Vojislav Kostunica
In an interview for tomorrow's double issue of daily Vecernje Novosti, Kostunica said that that mission must start from the beginning and establish all gloomy facts and everything that has not been done since Martti Ahtisaari took over the mandate.
Kostunica said that the consultations on the Russian initiative for the formation of a mission that should establish the real situation in Kosovo-Metohija will most probably begin after the Easter holidays, within the Security Council and the Contact Group.
The Prime Minister said that before his trip to New York for the session of the Security Council, the Serbian side had conducted intensive and numerous diplomatic consultations, with a clear and single goal - to prevent at any cost that the Council supports Ahtisaari's plan.
He said that consistent and principled support of Russia as a permanent member of the Security Council is of the major interest for Serbia.
Every citizen of Serbia and our entire nation knows and will know to respect this support. The Russian Federation advocates absolute respect for the UN Charter, especially its crucial part and that is that the sovereignty and territorial integrity of existing states must be respected, Kostunica underlined.
He said that since law and justice are on Serbia's side, advocates of independence do not have an easy task at all.
That is probably why they do not try to present counter arguments to Serbia's legal arguments. They have not even tried to do that. If they had tried to give a systematic explanation, that would perhaps seem more serious. But in this way they were completely unconvincing.
Since it was not possible to find a legal basis for an illegitimate and illegal proposal, Ahtisaari's resorted to history, to what happened during the 1990s.
My argument to that was very clear - history is not measured by years, but by centuries during which Serbs and Albanians have been developing their relations.

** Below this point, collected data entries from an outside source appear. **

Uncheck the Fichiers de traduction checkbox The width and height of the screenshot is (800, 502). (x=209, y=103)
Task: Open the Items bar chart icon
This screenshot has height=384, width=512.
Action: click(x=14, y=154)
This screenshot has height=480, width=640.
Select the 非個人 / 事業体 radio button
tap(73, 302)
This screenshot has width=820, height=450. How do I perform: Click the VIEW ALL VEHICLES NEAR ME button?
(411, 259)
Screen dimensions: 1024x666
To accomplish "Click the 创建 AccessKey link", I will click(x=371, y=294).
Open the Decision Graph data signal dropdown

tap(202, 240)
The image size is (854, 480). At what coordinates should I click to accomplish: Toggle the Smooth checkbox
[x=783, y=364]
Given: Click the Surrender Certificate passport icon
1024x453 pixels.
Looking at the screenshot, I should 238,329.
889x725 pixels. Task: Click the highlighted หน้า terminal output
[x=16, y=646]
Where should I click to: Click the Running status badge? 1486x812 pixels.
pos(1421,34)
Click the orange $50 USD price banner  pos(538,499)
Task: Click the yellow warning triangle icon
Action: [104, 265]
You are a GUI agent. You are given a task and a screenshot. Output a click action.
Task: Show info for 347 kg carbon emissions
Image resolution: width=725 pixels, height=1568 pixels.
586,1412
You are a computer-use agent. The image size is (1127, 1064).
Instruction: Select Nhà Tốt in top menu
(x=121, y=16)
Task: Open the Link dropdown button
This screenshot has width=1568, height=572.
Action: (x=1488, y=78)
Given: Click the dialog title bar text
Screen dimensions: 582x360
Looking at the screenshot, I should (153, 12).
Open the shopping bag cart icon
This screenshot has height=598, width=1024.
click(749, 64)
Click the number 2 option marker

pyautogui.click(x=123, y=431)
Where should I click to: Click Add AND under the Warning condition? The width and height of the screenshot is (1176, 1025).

And if he wants to calculate history as the last ten years or so, then he cannot take into account only the period before 1999, but after it as well, Kostunica said.
He said that if any state dared to recognise one-sidedly Kosovo's independence, that would be the harshest violation of the UN Charter. He said that Serbia clearly warns that Resolution 1244 is binding for all governments and that no member state of the UN may violate a resolution adopted by the Security Council.
Even more so, that would be a double violation because both the UN Charter and Resolution 1244 would be violated, which would mean trampling on the UN's authority, Kostunica reiterated.
Commenting on the open warnings of some world's officials that ethnic Albanians could lose patience and resort to violence, the Serbian Prime Minister said that "threat of violence cannot be the reason for giving in to the wishes of an ethnic minority and giving it no more, no less but a state".
If the violence is that minority's sole argument, then that speaks volumes about the very essence of the idea of independent Kosovo. The international community must give a clear answer, which is well known and that is that the violence must be prevented and terrorists punished, Kostunica pointed out.
He also added that it is possible that Albanian separatists will threaten violence because not one of the masterminds of the pogrom from March 17, 2004 and many other terrorist acts in Kosovo-Metohija have been punished.